Stored records:

-- -- --

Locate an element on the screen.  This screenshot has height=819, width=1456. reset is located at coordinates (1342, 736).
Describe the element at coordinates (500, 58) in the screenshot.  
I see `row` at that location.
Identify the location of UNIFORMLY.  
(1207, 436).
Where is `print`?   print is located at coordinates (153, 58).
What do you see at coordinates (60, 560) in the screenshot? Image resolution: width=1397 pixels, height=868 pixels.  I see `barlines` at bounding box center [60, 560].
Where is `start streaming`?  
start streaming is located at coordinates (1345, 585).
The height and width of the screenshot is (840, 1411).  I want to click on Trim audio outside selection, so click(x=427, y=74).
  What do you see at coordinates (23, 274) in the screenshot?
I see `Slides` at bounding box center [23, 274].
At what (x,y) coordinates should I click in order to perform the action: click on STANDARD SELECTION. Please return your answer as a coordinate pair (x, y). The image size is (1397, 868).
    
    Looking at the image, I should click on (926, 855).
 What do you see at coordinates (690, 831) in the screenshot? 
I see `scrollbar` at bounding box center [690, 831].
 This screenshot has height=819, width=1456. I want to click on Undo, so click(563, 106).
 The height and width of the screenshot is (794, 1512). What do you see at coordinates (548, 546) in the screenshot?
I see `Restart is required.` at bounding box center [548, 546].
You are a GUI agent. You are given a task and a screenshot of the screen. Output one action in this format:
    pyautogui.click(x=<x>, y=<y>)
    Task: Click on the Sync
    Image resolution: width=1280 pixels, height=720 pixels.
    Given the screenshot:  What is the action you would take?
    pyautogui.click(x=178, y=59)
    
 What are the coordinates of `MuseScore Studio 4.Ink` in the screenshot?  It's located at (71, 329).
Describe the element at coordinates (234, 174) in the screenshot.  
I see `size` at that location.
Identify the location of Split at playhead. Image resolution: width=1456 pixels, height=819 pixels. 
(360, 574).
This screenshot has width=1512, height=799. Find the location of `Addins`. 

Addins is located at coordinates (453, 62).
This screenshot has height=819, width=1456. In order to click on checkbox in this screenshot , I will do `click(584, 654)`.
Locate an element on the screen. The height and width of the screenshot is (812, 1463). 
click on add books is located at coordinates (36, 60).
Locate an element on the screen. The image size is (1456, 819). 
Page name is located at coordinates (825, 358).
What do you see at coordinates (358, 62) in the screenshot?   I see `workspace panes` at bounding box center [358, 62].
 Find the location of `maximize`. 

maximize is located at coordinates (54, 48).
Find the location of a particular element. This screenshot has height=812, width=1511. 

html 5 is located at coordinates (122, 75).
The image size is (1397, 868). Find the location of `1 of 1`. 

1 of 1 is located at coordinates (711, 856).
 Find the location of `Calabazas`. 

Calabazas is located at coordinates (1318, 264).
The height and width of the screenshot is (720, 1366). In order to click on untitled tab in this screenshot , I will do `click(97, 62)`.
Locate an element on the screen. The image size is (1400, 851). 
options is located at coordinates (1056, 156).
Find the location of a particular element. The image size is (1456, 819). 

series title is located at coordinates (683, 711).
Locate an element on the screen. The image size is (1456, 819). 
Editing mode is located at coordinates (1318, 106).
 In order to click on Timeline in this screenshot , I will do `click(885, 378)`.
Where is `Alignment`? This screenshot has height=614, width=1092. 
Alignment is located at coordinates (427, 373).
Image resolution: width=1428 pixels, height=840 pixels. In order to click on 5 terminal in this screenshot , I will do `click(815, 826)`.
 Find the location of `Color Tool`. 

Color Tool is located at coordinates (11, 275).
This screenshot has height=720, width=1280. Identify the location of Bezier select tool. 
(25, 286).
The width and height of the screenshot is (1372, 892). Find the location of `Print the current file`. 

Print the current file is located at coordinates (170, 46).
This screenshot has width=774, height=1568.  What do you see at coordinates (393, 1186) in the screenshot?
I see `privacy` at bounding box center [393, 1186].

-- -- --

**What to produce:**
Copy every line of the rows above without changing anything.

**In response:**
Locate an element on the screen.  This screenshot has height=819, width=1456. reset is located at coordinates (1342, 736).
Describe the element at coordinates (500, 58) in the screenshot.  
I see `row` at that location.
Identify the location of UNIFORMLY.  
(1207, 436).
Where is `print`?   print is located at coordinates (153, 58).
What do you see at coordinates (60, 560) in the screenshot? Image resolution: width=1397 pixels, height=868 pixels.  I see `barlines` at bounding box center [60, 560].
Where is `start streaming`?  
start streaming is located at coordinates (1345, 585).
The height and width of the screenshot is (840, 1411).  I want to click on Trim audio outside selection, so click(x=427, y=74).
  What do you see at coordinates (23, 274) in the screenshot?
I see `Slides` at bounding box center [23, 274].
At what (x,y) coordinates should I click in order to perform the action: click on STANDARD SELECTION. Please return your answer as a coordinate pair (x, y). The image size is (1397, 868).
    
    Looking at the image, I should click on (926, 855).
 What do you see at coordinates (690, 831) in the screenshot? 
I see `scrollbar` at bounding box center [690, 831].
 This screenshot has height=819, width=1456. I want to click on Undo, so click(563, 106).
 The height and width of the screenshot is (794, 1512). What do you see at coordinates (548, 546) in the screenshot?
I see `Restart is required.` at bounding box center [548, 546].
You are a GUI agent. You are given a task and a screenshot of the screen. Output one action in this format:
    pyautogui.click(x=<x>, y=<y>)
    Task: Click on the Sync
    Image resolution: width=1280 pixels, height=720 pixels.
    Given the screenshot:  What is the action you would take?
    pyautogui.click(x=178, y=59)
    
 What are the coordinates of `MuseScore Studio 4.Ink` in the screenshot?  It's located at (71, 329).
Describe the element at coordinates (234, 174) in the screenshot.  
I see `size` at that location.
Identify the location of Split at playhead. Image resolution: width=1456 pixels, height=819 pixels. 
(360, 574).
This screenshot has width=1512, height=799. Find the location of `Addins`. 

Addins is located at coordinates (453, 62).
This screenshot has height=819, width=1456. In order to click on checkbox in this screenshot , I will do `click(584, 654)`.
Locate an element on the screen. The height and width of the screenshot is (812, 1463). 
click on add books is located at coordinates (36, 60).
Locate an element on the screen. The image size is (1456, 819). 
Page name is located at coordinates (825, 358).
What do you see at coordinates (358, 62) in the screenshot?   I see `workspace panes` at bounding box center [358, 62].
 Find the location of `maximize`. 

maximize is located at coordinates (54, 48).
Find the location of a particular element. This screenshot has height=812, width=1511. 

html 5 is located at coordinates (122, 75).
The image size is (1397, 868). Find the location of `1 of 1`. 

1 of 1 is located at coordinates (711, 856).
 Find the location of `Calabazas`. 

Calabazas is located at coordinates (1318, 264).
The height and width of the screenshot is (720, 1366). In order to click on untitled tab in this screenshot , I will do `click(97, 62)`.
Locate an element on the screen. The image size is (1400, 851). 
options is located at coordinates (1056, 156).
Find the location of a particular element. The image size is (1456, 819). 

series title is located at coordinates (683, 711).
Locate an element on the screen. The image size is (1456, 819). 
Editing mode is located at coordinates (1318, 106).
 In order to click on Timeline in this screenshot , I will do `click(885, 378)`.
Where is `Alignment`? This screenshot has height=614, width=1092. 
Alignment is located at coordinates (427, 373).
Image resolution: width=1428 pixels, height=840 pixels. In order to click on 5 terminal in this screenshot , I will do `click(815, 826)`.
 Find the location of `Color Tool`. 

Color Tool is located at coordinates (11, 275).
This screenshot has height=720, width=1280. Identify the location of Bezier select tool. 
(25, 286).
The width and height of the screenshot is (1372, 892). Find the location of `Print the current file`. 

Print the current file is located at coordinates (170, 46).
This screenshot has width=774, height=1568.  What do you see at coordinates (393, 1186) in the screenshot?
I see `privacy` at bounding box center [393, 1186].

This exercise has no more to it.